### Aim of the exercise
A complete answer lists every line of the entries below where the string "computer" appears.

### Data records
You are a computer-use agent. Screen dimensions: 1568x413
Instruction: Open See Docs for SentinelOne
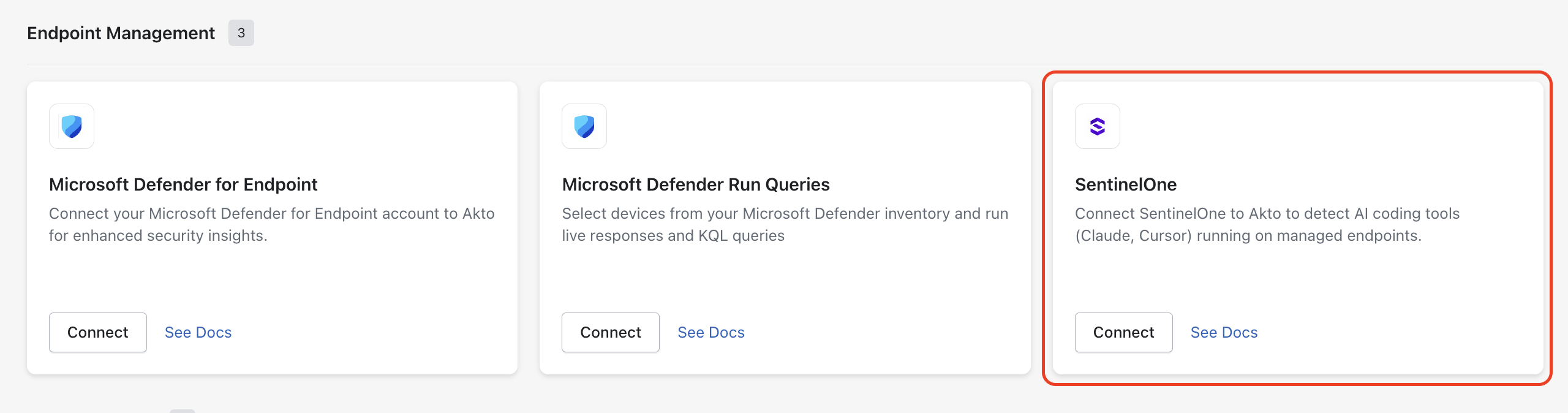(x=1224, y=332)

==

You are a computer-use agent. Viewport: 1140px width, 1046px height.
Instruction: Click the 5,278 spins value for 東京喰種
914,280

### Answer area
You are a computer-use agent. Screen dimensions: 1568x413
You are a computer-use agent. Viewport: 1140px width, 1046px height.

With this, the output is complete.